18 gennaio 2020
Aggiornato 03:30
Migliaia di lavoratori hanno scioperato nelle ultime settimane

Rallenta la crescita, Pechino si prepara a tensioni sociali

Le Province cinesi invitate a mettere a punto un «sistema di gestione sociale». Pechino: crescita a rischio per la contrazione mondiale. La Cina ha annunciato giovedì scorso il primo calo della sua produzione manifatturiera degli ultimi due anni e mezzo

PECHINO - La Cina deve mettere a punto «un sistema di gestione sociale» per far fronte alle crescenti tensioni nel Paese. E' quanto ha dichiarato un alto responsabile del partito comunista, invitando le province del Paese a tenersi pronte di fronte «all'impatto negativo» del rallentamento della crescita.

Migliaia di lavoratori hanno scioperato nelle ultime settimane nel polo manifatturiero ed esportatore della Cina, nel sud del Paese, protestando contro licenziamenti e riduzioni salariali legate al calo della domanda proveniente dai Paesi occidentali, in particolare dall'Europa. La crescita del Prodotto interno lordo (Pil) cinese, che ha toccato il il 10,4% nel 2010, si è attestata al 9,7% nel primo trimestre, quindi al 9,5% nel secondo e al 9,1% nel terzo.

Le autorità devono migliorare la loro «gestione sociale» - Zhou Yongkang, membro del comitato permanente dell'Ufficio politico che riunisce i nove più alti dirigenti cinesi, ha dichiarato venerdì scorso, davanti ai funzionari delle province del nord della Cina, che le autorità devono migliorare la loro «gestione sociale». «A fronte dell'impatto negativo dell'economia di mercato, noi non abbiamo organizzato un sistema completo di gestione sociale - ha detto Zhou, citato dall'agenzia ufficiale Xinhua - è urgente costruire un sistema di gestione sociale dalle caratteristiche cinesi che sia adatto alla nostra economia socialista di mercato».
Malgrado la censura, i microblog hanno rilanciato nelle ultime settimane le notizie su diversi conflitti sociali emersi nel Paese, sfociati a volte in scontri con la polizia.

Pechino: crescita a rischio per la contrazione mondiale - Il rallentamento economico mondiale minaccia le esportazioni cinesi, motore della crescita della seconda economia mondiale.
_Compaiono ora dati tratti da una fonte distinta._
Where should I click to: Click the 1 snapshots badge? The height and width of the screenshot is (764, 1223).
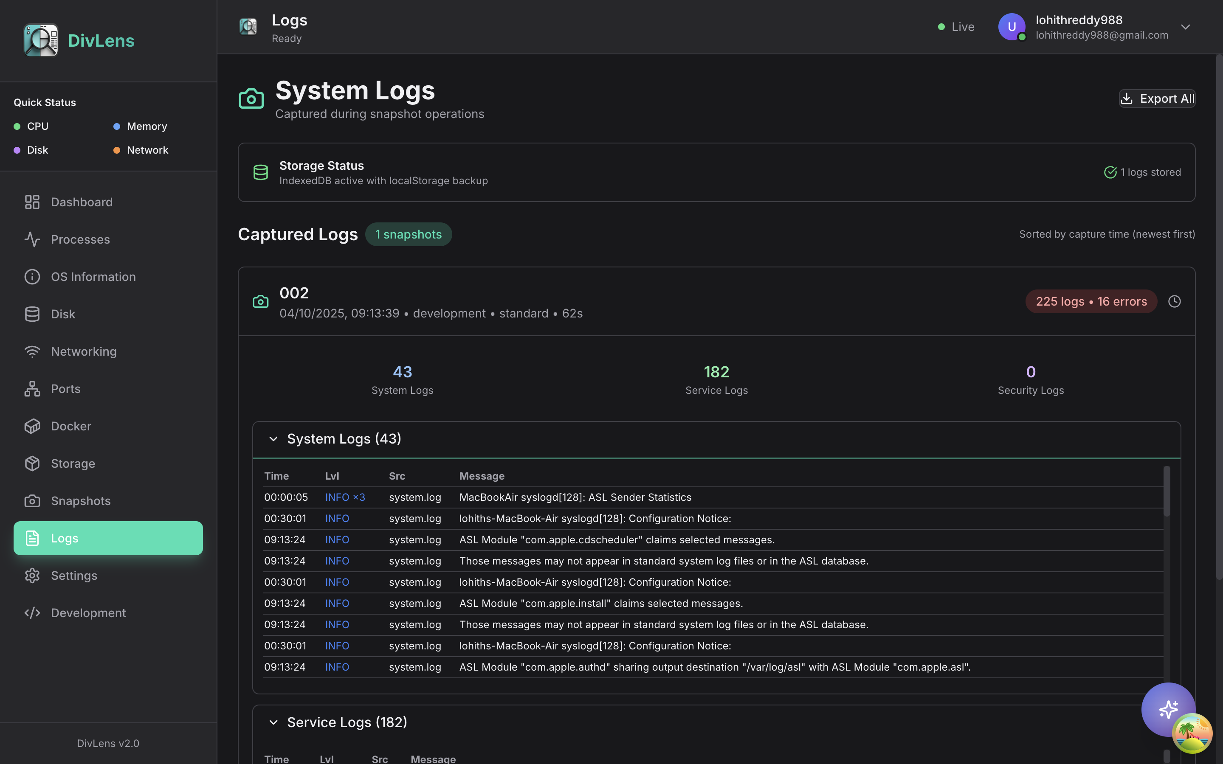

L'allarme è stato lanciato del vicepremier cinese, Wang Qishan, e dal ministro del Commercio Chen Deming.
«La situazione grave e complessa dell'economia mondiale si tradurrà inevitabilmente in una domanda mondiale insufficiente», ha detto il vicepremier nel corso di una visita effettuata lo scorso fine settimana nella provincia nord-orientale di Liaoning. Wang ha quindi invitato le imprese a rafforzare la loro competitività, promettendo in futuro sgravi fiscali alle aziende dell'export. Anche il ministro del Commercio ha evidenziato le ripercussioni del rallentamento mondiale sulla crescita cinese: «A causa della contrazione dell'economia internazionale e del mercato internazionale, la crescita economica della Cina l'anno prossimo potrebbe subire un limitato rallentamento».

La Cina ha annunciato giovedì scorso il primo calo della sua produzione manifatturiera degli ultimi due anni e mezzo, all'indomani della decisione della Banca centrale di ridurre le riserve obbligatorie prudenziali a carico della banche commerciali. Un mossa che implica una facilitazione dell'erogazione di credito a imprese e famiglie, e che segna un'inversione di rotta rispetto alle manovre di inasprimento che Pechino stava portando avanti fino a solo poche settimane fa.
A ottobre, le esportazioni cinesi verso l'Unione europea sono state pari a 28,74 miliardi di dollari, contro i 31,61 miliardi di settembre. Diminuite anche quelle verso gli Stati Uniti, pari a 28,6 miliardi di dollari contro i 30,11 miliardi di dollari di settembre.